The problem: joins everywhere
Pull attributes from several related models in one query, across a lot of rows, and your SQL slows down fast.
Classic example, with where clauses producing a heavy join:
# app/models/article.rb
class Article < ActiveRecord::Base
belongs_to :state # foreign_key: state_id
belongs_to :category # foreign_key: category_id
belongs_to :user # columns: id, username (index), user_id (fk, index)
end
# app/controllers/articles_controller.rb
def show
Article.includes([:state, :category]).
where("states.name" => "published",
"categories.name" => "hiking",
"articles.user_id" => 123)
end
Multiple joins, and it gets worse as volume grows.
Scopes make it readable, not faster
You can refactor the query into scopes:
# app/models/article.rb
class Article < ActiveRecord::Base
belongs_to :state
belongs_to :category
belongs_to :user
scope :for_state, -> (name) { joins(:state).where(states: { name: name }) }
scope :for_category, -> (name) { joins(:category).where(categories: { name: name }) }
end
# Usage:
Article.for_state("published").for_category("hiking")
Scopes are modular and maintainable. But the SQL is almost identical, so performance does not change. Check it with .to_sql in your console.
The real fix: denormalize
Normalization protects data integrity. It can also hurt reads.

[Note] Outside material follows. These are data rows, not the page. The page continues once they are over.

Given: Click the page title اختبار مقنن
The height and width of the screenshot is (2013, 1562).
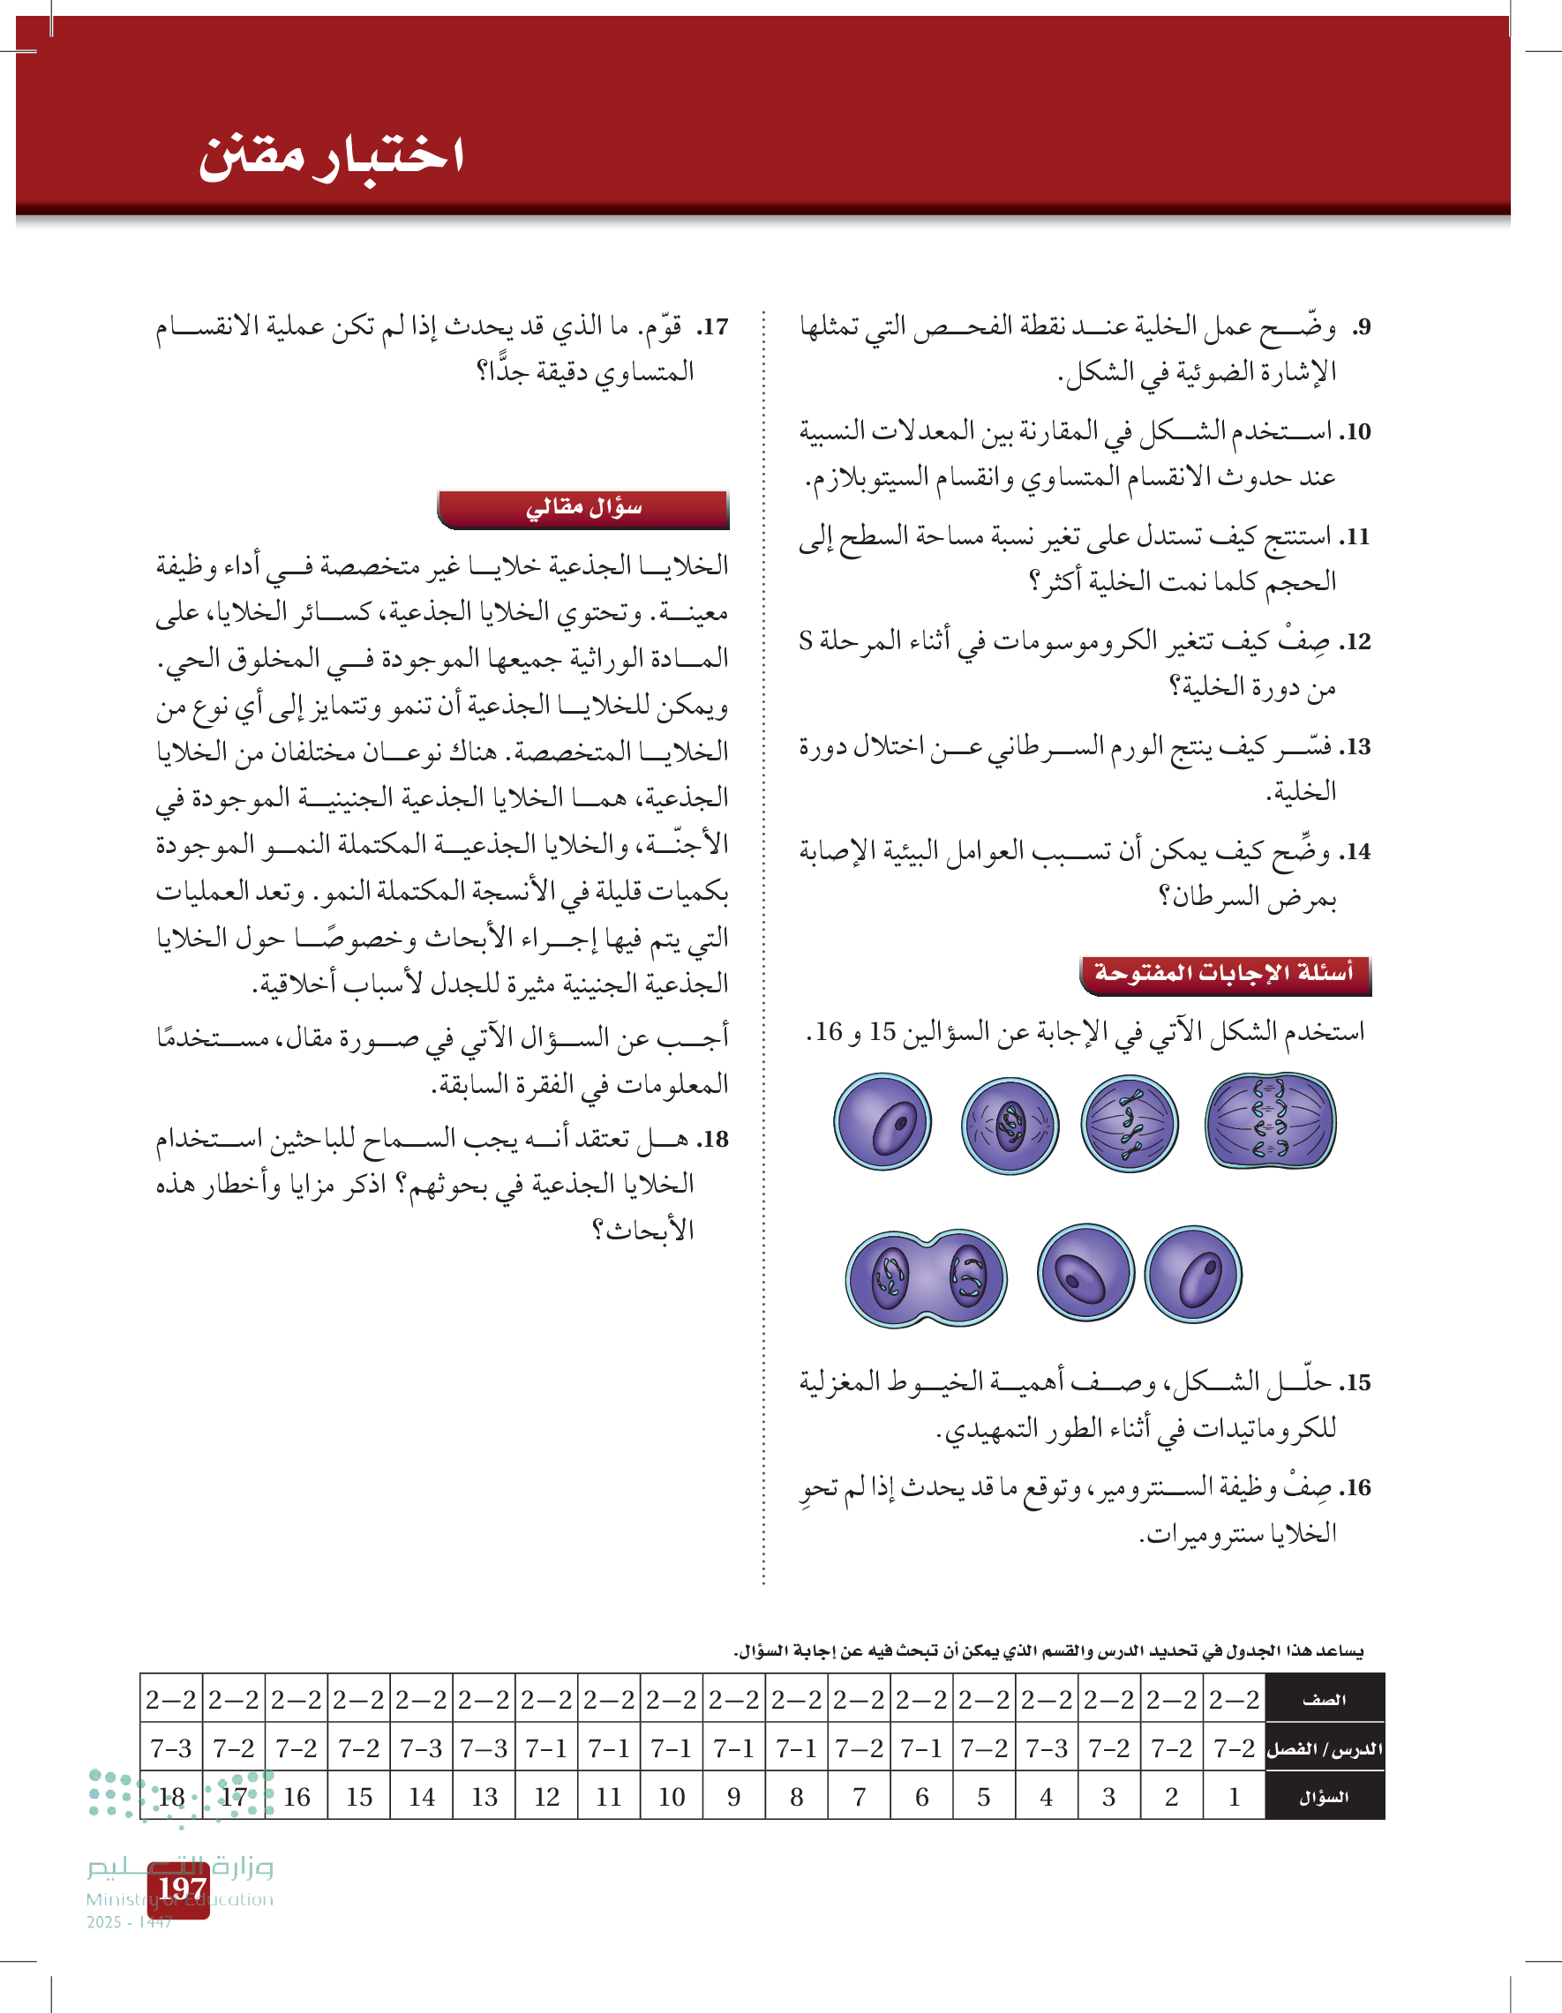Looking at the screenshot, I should [330, 156].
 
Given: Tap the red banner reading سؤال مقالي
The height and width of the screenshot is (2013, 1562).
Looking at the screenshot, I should [582, 509].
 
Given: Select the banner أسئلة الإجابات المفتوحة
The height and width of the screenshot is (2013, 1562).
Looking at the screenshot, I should [1224, 974].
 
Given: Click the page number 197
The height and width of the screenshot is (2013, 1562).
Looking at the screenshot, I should [181, 1889].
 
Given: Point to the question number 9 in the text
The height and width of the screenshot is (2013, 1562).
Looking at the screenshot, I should [1362, 327].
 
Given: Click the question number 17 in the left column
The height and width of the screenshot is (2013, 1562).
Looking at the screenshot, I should [713, 327].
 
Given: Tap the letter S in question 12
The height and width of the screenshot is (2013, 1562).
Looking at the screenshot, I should [806, 640].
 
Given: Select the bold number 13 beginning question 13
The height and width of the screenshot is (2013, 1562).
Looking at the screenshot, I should [1356, 746].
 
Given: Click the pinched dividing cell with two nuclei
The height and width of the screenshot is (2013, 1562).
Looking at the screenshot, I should [927, 1278].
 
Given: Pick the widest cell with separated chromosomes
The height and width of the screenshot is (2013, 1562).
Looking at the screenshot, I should [1270, 1122].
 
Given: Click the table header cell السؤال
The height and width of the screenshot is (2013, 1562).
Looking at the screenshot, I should [1323, 1798].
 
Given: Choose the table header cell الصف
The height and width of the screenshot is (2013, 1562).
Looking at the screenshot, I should [1323, 1700].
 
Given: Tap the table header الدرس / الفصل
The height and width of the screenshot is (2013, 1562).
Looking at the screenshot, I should [1323, 1749].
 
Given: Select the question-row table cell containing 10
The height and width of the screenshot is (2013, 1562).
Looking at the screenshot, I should [672, 1798].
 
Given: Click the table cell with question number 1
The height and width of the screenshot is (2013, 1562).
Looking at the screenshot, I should [1234, 1798].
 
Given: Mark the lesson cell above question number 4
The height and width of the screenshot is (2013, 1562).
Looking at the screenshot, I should [1047, 1748].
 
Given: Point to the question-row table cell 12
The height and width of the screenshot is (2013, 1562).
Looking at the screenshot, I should [547, 1798].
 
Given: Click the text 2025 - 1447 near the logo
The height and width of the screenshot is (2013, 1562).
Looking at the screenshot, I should [129, 1923].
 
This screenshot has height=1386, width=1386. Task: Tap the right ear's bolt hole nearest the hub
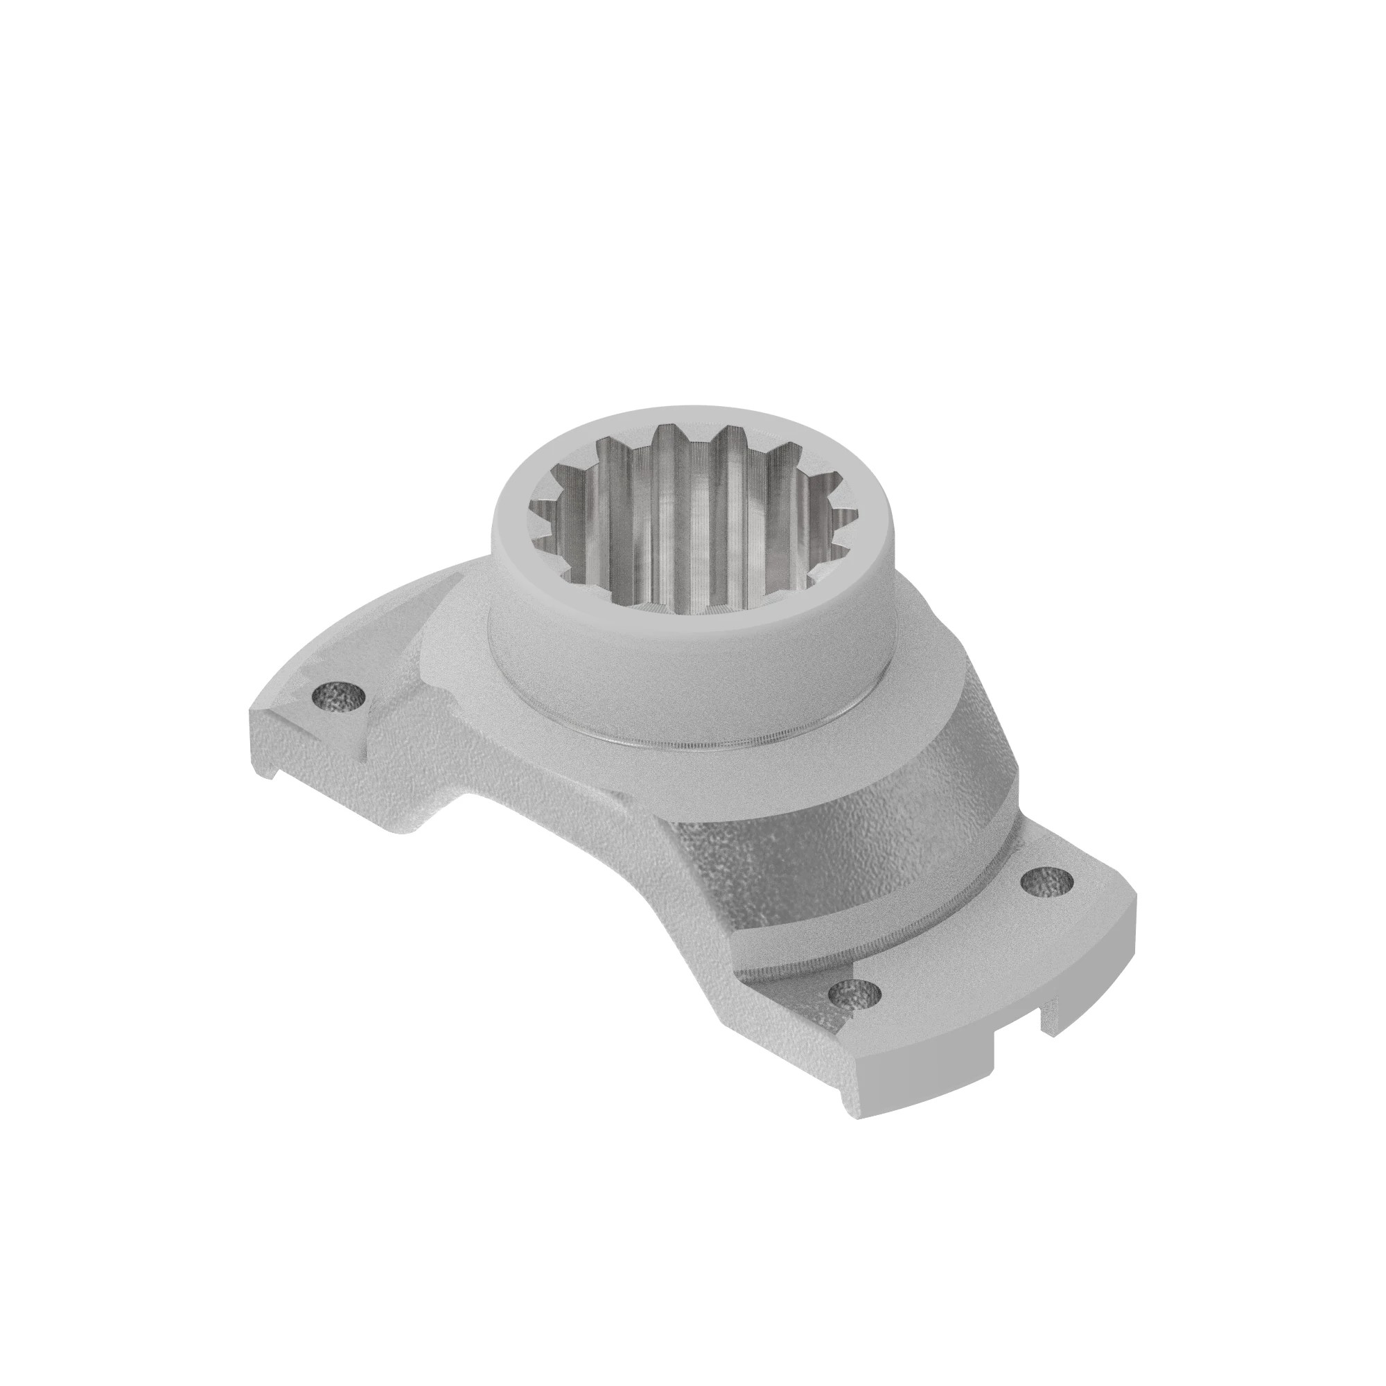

Denormalizing trades a little redundancy for faster reads. If query speed matters here, reconsider the schema:
# app/models/article.rb
class Article < ActiveRecord::Base
# Enums simulate what a related table would have done with less overhead
STATES = %w(draft review published archived)
CATEGORIES = %w(tips faqs misc hiking)
validates :state, inclusion: { in: STATES }
validates :category, inclusion: { in: CATEGORIES }
end
# Easier query without joins:
Article.where(state: "published", category: "hiking")
If you are not multi-tenant (not a SaaS) and the categorization is simple and static, use enums on the table instead of separate tables. A single blog for one user does not need category tables.
Rule of thumb
Do not normalize something that does not have its own controller.
Take a tagging system. You could model it with has_and_belongs_to_many, or with a jsonb array column. HABTM is worth it only if users create tags with names and descriptions and search within them. Otherwise, denormalize the complexity away.
Why this matters
Most performance problems get solved by defining the problem better and removing complexity, not by piling on more code.
That extra complexity is usually there because nobody spent the time to question the original requirements. Debating the design is not the liability. Coding something you do not understand is, because it ends in more meetings and more PRs to untangle the code later.